_Assignment_
Repeat word for word, please, only the lines from the one that includes "Task: Expand the Проект Default dropdown" through the final line of the data.

*** Opening of Dataset content ***

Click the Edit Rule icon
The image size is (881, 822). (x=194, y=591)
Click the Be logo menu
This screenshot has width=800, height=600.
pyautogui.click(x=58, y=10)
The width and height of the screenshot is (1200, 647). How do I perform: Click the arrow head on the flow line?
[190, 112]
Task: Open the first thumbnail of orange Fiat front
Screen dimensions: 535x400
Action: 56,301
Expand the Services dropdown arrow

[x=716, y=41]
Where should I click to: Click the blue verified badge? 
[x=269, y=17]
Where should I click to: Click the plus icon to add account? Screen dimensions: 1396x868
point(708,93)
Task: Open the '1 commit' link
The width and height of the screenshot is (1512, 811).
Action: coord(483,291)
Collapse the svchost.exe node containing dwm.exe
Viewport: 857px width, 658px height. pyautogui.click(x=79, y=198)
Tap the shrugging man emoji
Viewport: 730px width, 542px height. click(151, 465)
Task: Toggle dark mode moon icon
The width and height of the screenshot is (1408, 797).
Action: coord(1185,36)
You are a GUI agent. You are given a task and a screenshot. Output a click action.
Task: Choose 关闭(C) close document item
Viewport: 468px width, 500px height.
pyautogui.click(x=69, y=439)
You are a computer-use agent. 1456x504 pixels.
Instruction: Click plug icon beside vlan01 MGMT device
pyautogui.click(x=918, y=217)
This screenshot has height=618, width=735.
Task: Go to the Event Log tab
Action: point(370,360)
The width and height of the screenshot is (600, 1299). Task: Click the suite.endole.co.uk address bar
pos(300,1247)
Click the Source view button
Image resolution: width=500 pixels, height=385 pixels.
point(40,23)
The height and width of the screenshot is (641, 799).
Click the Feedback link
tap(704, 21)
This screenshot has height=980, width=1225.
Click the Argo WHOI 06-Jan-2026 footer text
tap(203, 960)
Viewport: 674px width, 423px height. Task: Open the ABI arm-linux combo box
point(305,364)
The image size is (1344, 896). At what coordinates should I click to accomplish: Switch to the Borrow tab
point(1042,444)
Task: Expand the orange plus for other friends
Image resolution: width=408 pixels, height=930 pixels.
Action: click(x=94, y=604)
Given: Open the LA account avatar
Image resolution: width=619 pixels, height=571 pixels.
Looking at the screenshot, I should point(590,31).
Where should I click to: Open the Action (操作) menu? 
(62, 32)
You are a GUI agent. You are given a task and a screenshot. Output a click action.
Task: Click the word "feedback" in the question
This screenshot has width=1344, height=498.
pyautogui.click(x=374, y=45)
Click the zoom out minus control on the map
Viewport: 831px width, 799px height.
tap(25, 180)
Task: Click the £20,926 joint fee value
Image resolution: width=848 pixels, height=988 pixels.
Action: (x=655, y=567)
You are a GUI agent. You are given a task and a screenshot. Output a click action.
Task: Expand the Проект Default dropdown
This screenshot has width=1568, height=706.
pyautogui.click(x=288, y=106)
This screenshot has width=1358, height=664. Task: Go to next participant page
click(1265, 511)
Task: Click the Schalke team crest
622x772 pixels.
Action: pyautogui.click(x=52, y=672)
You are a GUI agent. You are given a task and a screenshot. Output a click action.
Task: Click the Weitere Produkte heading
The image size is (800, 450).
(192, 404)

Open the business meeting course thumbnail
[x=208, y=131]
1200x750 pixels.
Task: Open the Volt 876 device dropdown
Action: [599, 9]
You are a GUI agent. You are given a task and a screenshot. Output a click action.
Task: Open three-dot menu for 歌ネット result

*** Close of Dataset content ***

_Solution to this task_
Task: Expand the Проект Default dropdown
This screenshot has width=1568, height=706.
pyautogui.click(x=288, y=106)
This screenshot has width=1358, height=664. Task: Go to next participant page
click(1265, 511)
Task: Click the Schalke team crest
622x772 pixels.
Action: pyautogui.click(x=52, y=672)
You are a GUI agent. You are given a task and a screenshot. Output a click action.
Task: Click the Weitere Produkte heading
The image size is (800, 450).
(192, 404)

Open the business meeting course thumbnail
[x=208, y=131]
1200x750 pixels.
Task: Open the Volt 876 device dropdown
Action: [599, 9]
You are a GUI agent. You are given a task and a screenshot. Output a click action.
Task: Open three-dot menu for 歌ネット result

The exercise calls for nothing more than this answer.